Карл придвинулся ближе к отцу и положил голову на его руку. Фатер обнял сына и взял его руки в свою, глядя на маленькие бледные пальчики, лежавшие в его большой заскорузлой ладони.
— А как же ты убежал? — поинтересовался Генрих.
Фатер поцеловал Карла в маковку и взглянул на мутти, которая так и сидела на табуретке, складывая и разворачивая полотенце на коленях, и упорно не поднимала глаз.

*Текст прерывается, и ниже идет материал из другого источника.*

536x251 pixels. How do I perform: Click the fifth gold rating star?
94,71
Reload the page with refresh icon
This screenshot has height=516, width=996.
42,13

— Во второй раз поезд затормозил в лесу. И я уже знал, что сейчас произойдет. Я не собирался умирать, поэтому решил: когда нам велят выходить, я нырну под поезд и убегу в лес. Мой товарищ тоже хотел сбежать. Поезд остановился, дверь откатилась, мы спрыгнули, скользнули под вагон и дали деру. В спину нам стреляли, но мы мчались не останавливаясь. Сзади доносилось много выстрелов — видимо, остальных пленных расстреляли. Некоторые были совсем мальчишками, — он остановился, тяжело вздохнул и продолжил: — Мы бежали, пока не услышали далеко позади паровозный гудок. Когда стук удаляющегося поезда стих, мы рухнули в подлеске на землю, чтобы отдышаться. Надо было дождаться рассвета и определить, куда двигаться.